Am Samstag letzter Woche stand in der Hamburger Morgenpost unter dem Titel “Jeder zehnte Abgeordnete in Affäre verwickelt”: “Unter den 63  CDU-Abge- ordneten gärt es, jeder zehnte ist in eine Affäre verwickelt, zwei traten bereits zurück - und mindestens fünf CDU-Männer hat die Justiz im Visier”. Darunter: Clemens Nieting, der zurücktrat und als Landesorganisationsleiter der Hamnburger CDU beurlaubt ist, weil die Polizei bei einer Razzia bei ihm große Mengen an Kinderpornografie fand. In die Bürgerschaft rückte für ihn Alexander-Martin Sardina nach. Doch auch der hat mit bildnerischer Darstellung sexualisierter Erniedrigung Erfahrung. Es geht um Fotos eines gefesselten Mädchens, die in seiner Wohnung aufgenommen wurden. Sardina tat das als “dummen-Jungen-Streich" ab – er war ja auch erst 23, als die Fotos entstanden, und hatte Handschellen zuhause, als eine 16-jähriges Mädchen aus der Schüler-Union bei ihm war. Sardina gegenüber der Morgenpost: “Die zwei Fotos zeigten ein angezogenes Mädchen, dass in die Kamera lächelt. Nur der rechte Arm ist an den Stuhl gefesselt. Die Handschellen fallen kaum auf, sehen eher wie ein Armreif aus.” Alles ganz harmlos, fand auch der CDU-Fraktionsvorsitzende Bernd Reinert: “Es war in der Tat geschmacklos und vermutlich auch eine Dummheit, mehr aber nicht.” Sardina habe sich “nichts zu Schulden kommen lassen, was seine politische Integrität beeinträchtigte”. Das gleiche gilt auch für Dietrich Hoth – der ist Nachrücker für Volker Okun.

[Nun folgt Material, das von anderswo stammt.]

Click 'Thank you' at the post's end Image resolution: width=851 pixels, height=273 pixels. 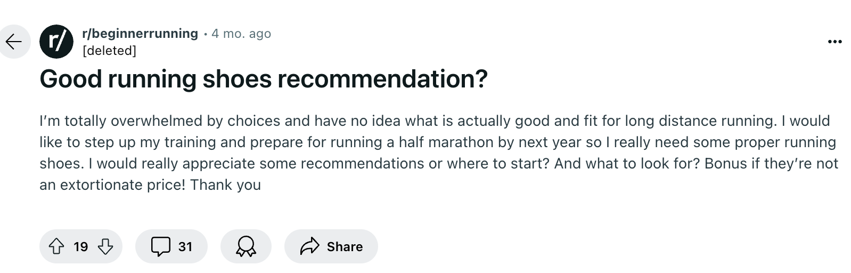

Okun ist ein echter Kollateralschaden der laufenden  Schlamm- schlacht, kam doch nebenbei heraus, dass er seit Jahren seinen Lebensmittelpunkt  in einem großen Einfamilenhaus im niedersächischen Brackel am Rand von Hamburg hat – Abgeordnete müssen aber ihren Erstwohnsitz in Hamburg haben.

Bevor die Staatsanwaltschaft Ermittlungen aufnahm, trat Okun schnell zurück. Dietrich Hoth nun, der Nachrücker, verkörpert das stockreaktionäre Milieau, welches die Hamburger CDU lange dominierte, bis der liberalere Carl-Friedrich Arp Freiherr von Beust Spitzenkandidat wurde: Der 77-jährige war früher  Landesvor- sitzender der Vertriebenen. Was er vor 1945 gemacht hat, ist nicht bekannt. Bei den Vertriebenen ist er nur abgewählt worden, weil er schlecht gewirtschaftet haben soll: Sein Nachfolger Gunter Ziegler wirft Hoth dass vor: „Er hat krumme Dinger gedreht." Die Rede ist von unbezahlten Rechnungen. Ziegler: „Weil Hoth die Vereinigung runtergewirtschaftet hat, haben wir ihn abgewählt, ihm Hausverbot erteilt.“ Wäre Hoth nicht eine ideale Besetzung der CDU für den Haushaltsausschuß der Hamburger Bürgerschaft?